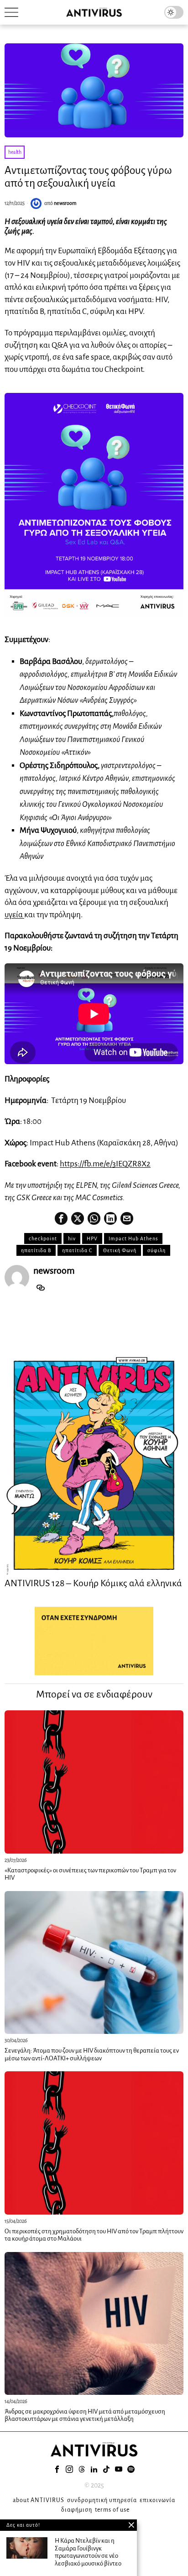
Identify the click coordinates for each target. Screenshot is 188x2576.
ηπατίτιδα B (36, 1250)
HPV (92, 1238)
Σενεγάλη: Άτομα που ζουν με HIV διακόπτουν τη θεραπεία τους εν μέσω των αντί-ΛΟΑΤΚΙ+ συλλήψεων (92, 2054)
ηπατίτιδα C (77, 1250)
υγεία (14, 914)
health (14, 152)
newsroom (65, 203)
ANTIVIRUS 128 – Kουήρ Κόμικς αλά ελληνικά (93, 1583)
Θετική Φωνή (119, 1250)
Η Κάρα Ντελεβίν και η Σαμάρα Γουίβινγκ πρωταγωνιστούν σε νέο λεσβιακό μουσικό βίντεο (88, 2552)
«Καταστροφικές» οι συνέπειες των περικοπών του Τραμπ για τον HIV (90, 1874)
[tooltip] (61, 1218)
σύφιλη (156, 1250)
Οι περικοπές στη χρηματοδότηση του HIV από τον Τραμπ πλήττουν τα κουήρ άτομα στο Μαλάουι (94, 2235)
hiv (72, 1238)
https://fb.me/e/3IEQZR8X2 (105, 1164)
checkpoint (43, 1238)
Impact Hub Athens (133, 1238)
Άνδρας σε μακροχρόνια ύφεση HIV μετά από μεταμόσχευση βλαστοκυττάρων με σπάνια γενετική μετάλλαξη (85, 2415)
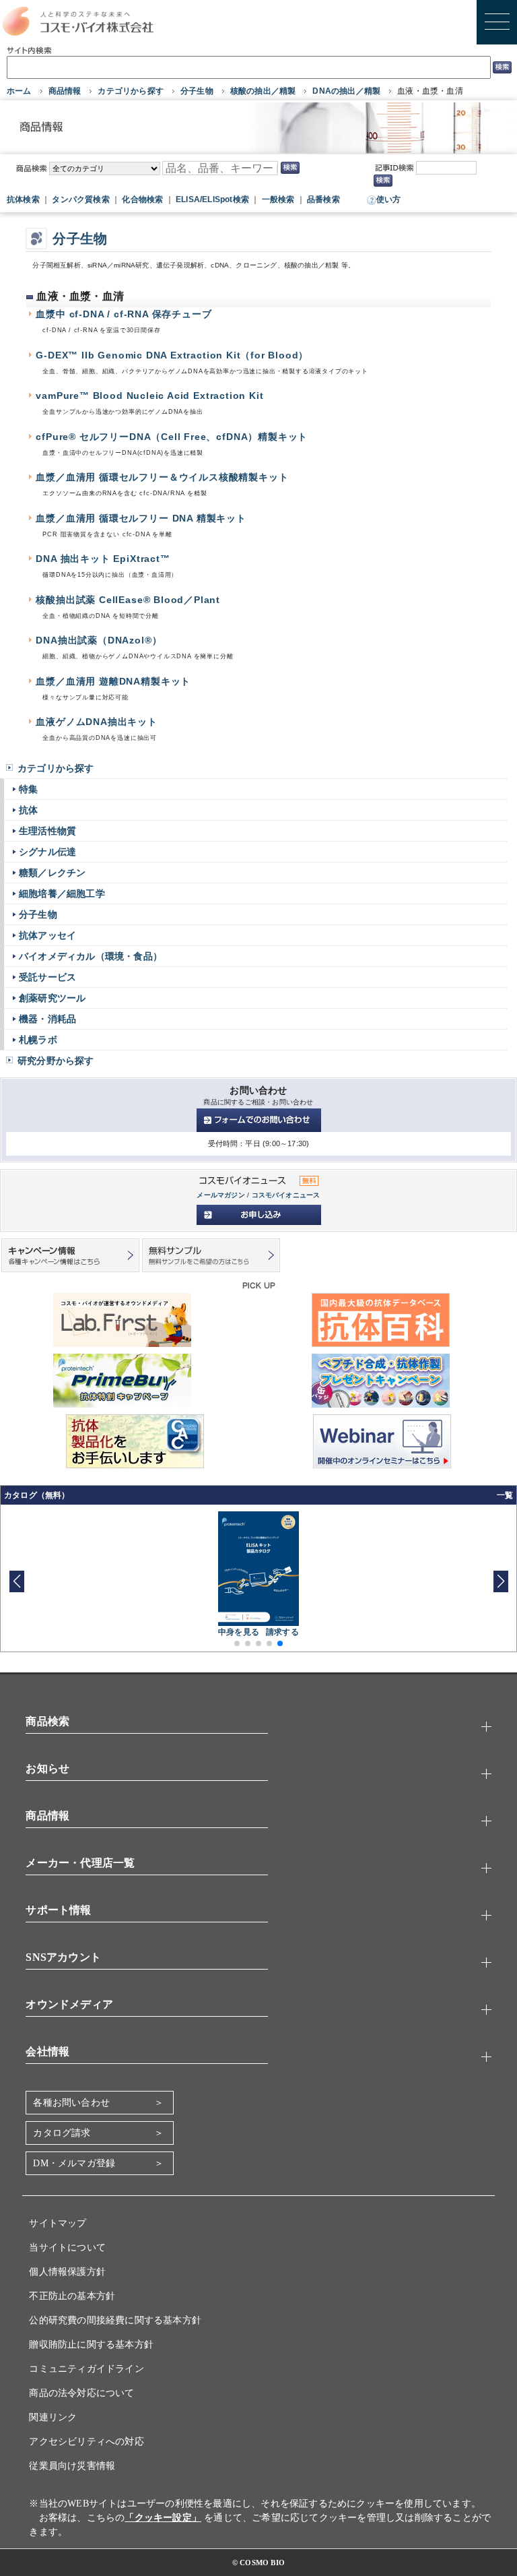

# # # # # # #

Leave the images aside and retype each line of the listing above exactly.

*YOUR SOLUTION*.
Identify the click coordinates for each target. Screenshot is 188x2576.
ηπατίτιδα B (36, 1250)
HPV (92, 1238)
Σενεγάλη: Άτομα που ζουν με HIV διακόπτουν τη θεραπεία τους εν μέσω των αντί-ΛΟΑΤΚΙ+ συλλήψεων (92, 2054)
ηπατίτιδα C (77, 1250)
υγεία (14, 914)
health (14, 152)
newsroom (65, 203)
ANTIVIRUS 128 – Kουήρ Κόμικς αλά ελληνικά (93, 1583)
Θετική Φωνή (119, 1250)
Η Κάρα Ντελεβίν και η Σαμάρα Γουίβινγκ πρωταγωνιστούν σε νέο λεσβιακό μουσικό βίντεο (88, 2552)
«Καταστροφικές» οι συνέπειες των περικοπών του Τραμπ για τον HIV (90, 1874)
[tooltip] (61, 1218)
σύφιλη (156, 1250)
Οι περικοπές στη χρηματοδότηση του HIV από τον Τραμπ πλήττουν τα κουήρ άτομα στο Μαλάουι (94, 2235)
hiv (72, 1238)
https://fb.me/e/3IEQZR8X2 (105, 1164)
checkpoint (43, 1238)
Impact Hub Athens (133, 1238)
Άνδρας σε μακροχρόνια ύφεση HIV μετά από μεταμόσχευση βλαστοκυττάρων με σπάνια γενετική μετάλλαξη (85, 2415)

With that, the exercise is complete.